All of this, at the very least, deserves some serious debate before the Senate accepts the House version, but proponents have been seeking to fast-track the Senate bill (S 1679) under a process known as Unanimous Consent. However, if enough Senators hear enough complaints, fast-track may become a less attractive option. And, as noted earlier, there are good reasons to delay this discussion and take it up as part of the NFIP reauthorization next year, so that both Senators and the public can begin to understand the full implications of what has been proposed.

In no way would this be a death knell for private flood insurance. One problem the bill deals with in two useful paragraphs is to allow the private policies to be considered “portable” for the purpose of maintaining an unbroken record of coverage for a property if the owner switches between public and private insurance. That has not been the case but is not hard to fix. ASFPM notes that there has been a doubling in the last couple of years of companies offering private insurance. In other words, the expansion of private flood insurance is already happening. There is no reason to create a whole class of private policies that are not truly equivalent to those of the NFIP and, in the process, undermine the public goods produced by the NFIP and quite likely, increase the number of property owners seeking disaster assistance after discovering they are inadequately covered.

Flood insurance policy has already entered a volatile period that began with the Biggert-Waters Flood Insurance Reform Act of 2012, passed just a few months before Hurricane Sandy. While trying to place older, subsidized policies on a path to actuarially justifiable rates, it triggered a political backlash when rates began to soar after the impact of Hurricane Sandy. By 2014, Congress somewhat reversed course but has left unresolved a number of issues concerning how previously subsidized policyholders could afford their now escalating premiums as Congress sought to reconcile affordability with a desire to place the NFIP on a fiscally sound footing. It is a thorny issue at best, and we surely have not heard the end of it.  The simple fact is that large numbers of older, poorly protected properties in or near floodplains are likely to continue to generate flood losses into the future.

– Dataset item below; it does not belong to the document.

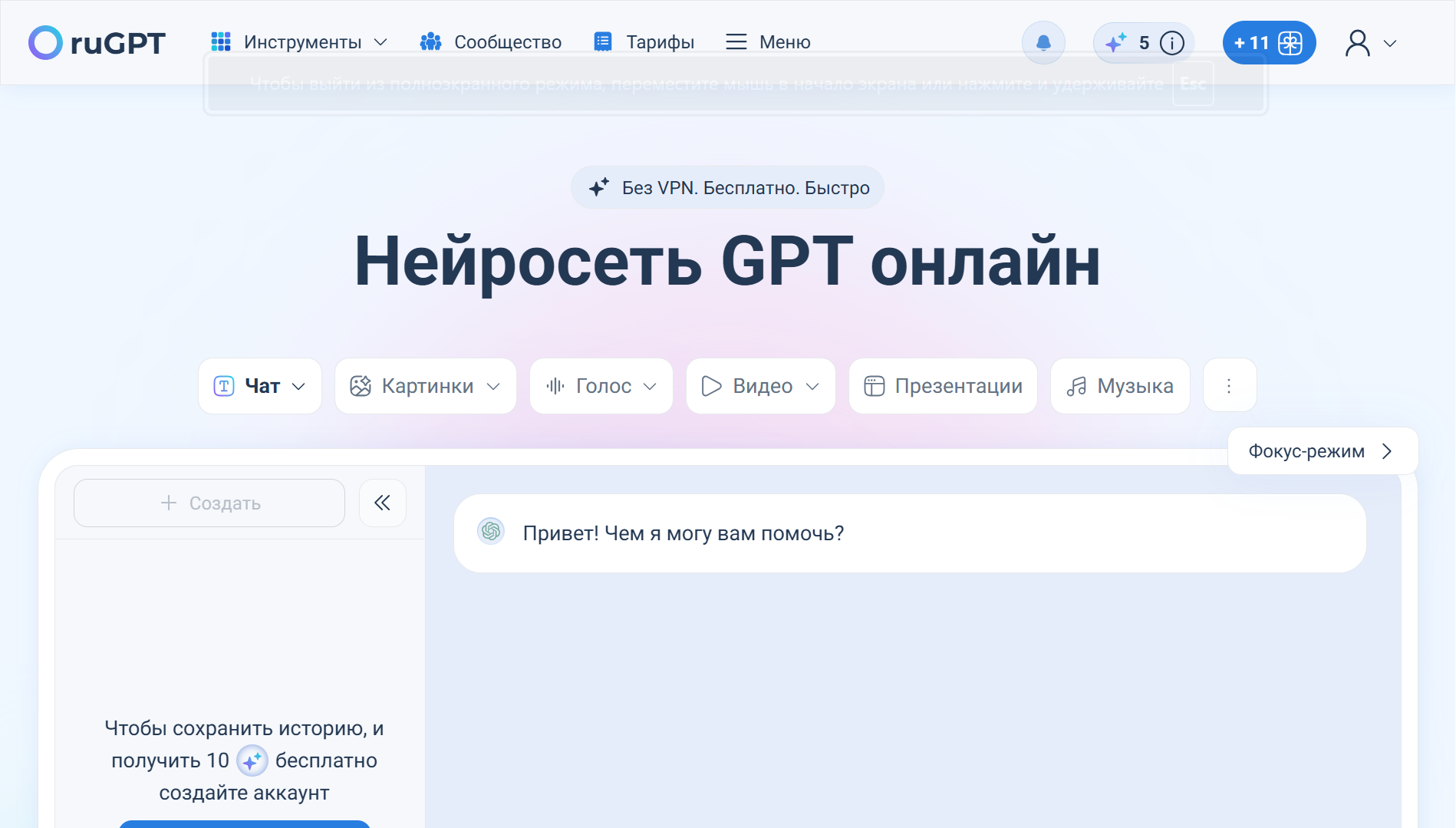Switch to the Музыка tab

[x=1120, y=386]
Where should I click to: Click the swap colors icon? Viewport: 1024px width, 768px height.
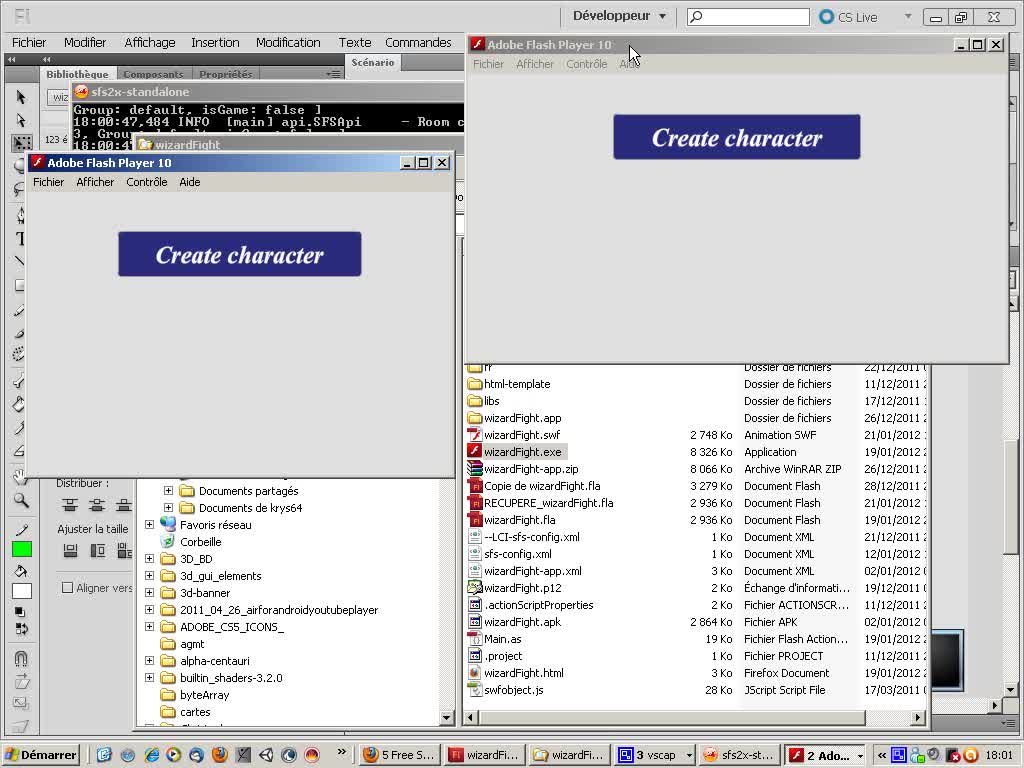click(21, 629)
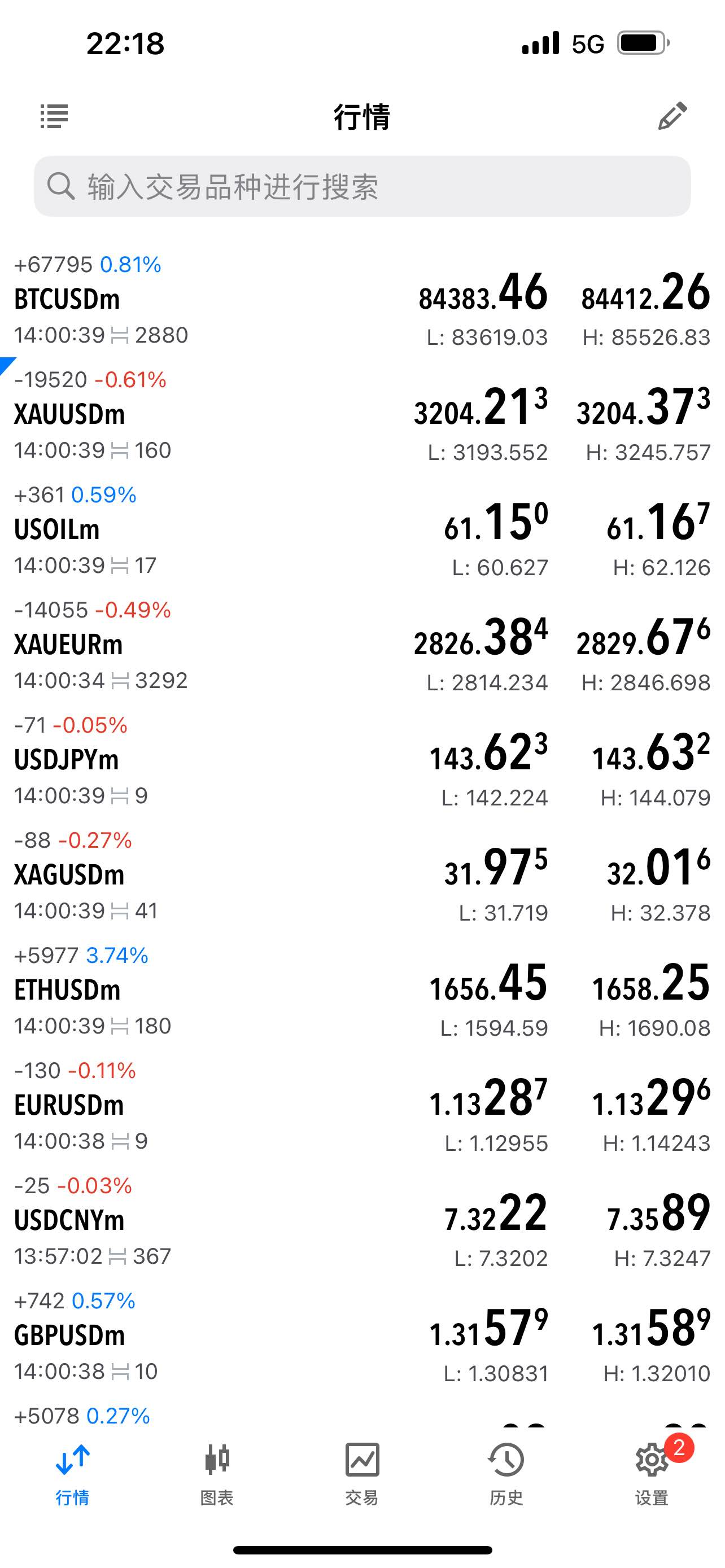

We already have a flood insurance program that is $23 billion in debt to the U.S. Treasury because of Hurricanes Katrina and Sandy, which overrode assumptions that the NFIP would largely insure garden-variety disasters. Next year’s reauthorization could sensibly forgive this debt in order to begin to place the NFIP back on a fiscally sound footing, but not with the approaches in HR 2901. We need to strengthen, not weaken, a system that at least drives toward stronger floodplain management and flood mitigation. We need to get this train moving again in the right direction. Congress needs generally to be more productive than it has been in recent years, but it also needs to put more thought into this particular issue and act in less haste. The alternative is to continue to generate a long train of unintended consequences and later ask what happened and why.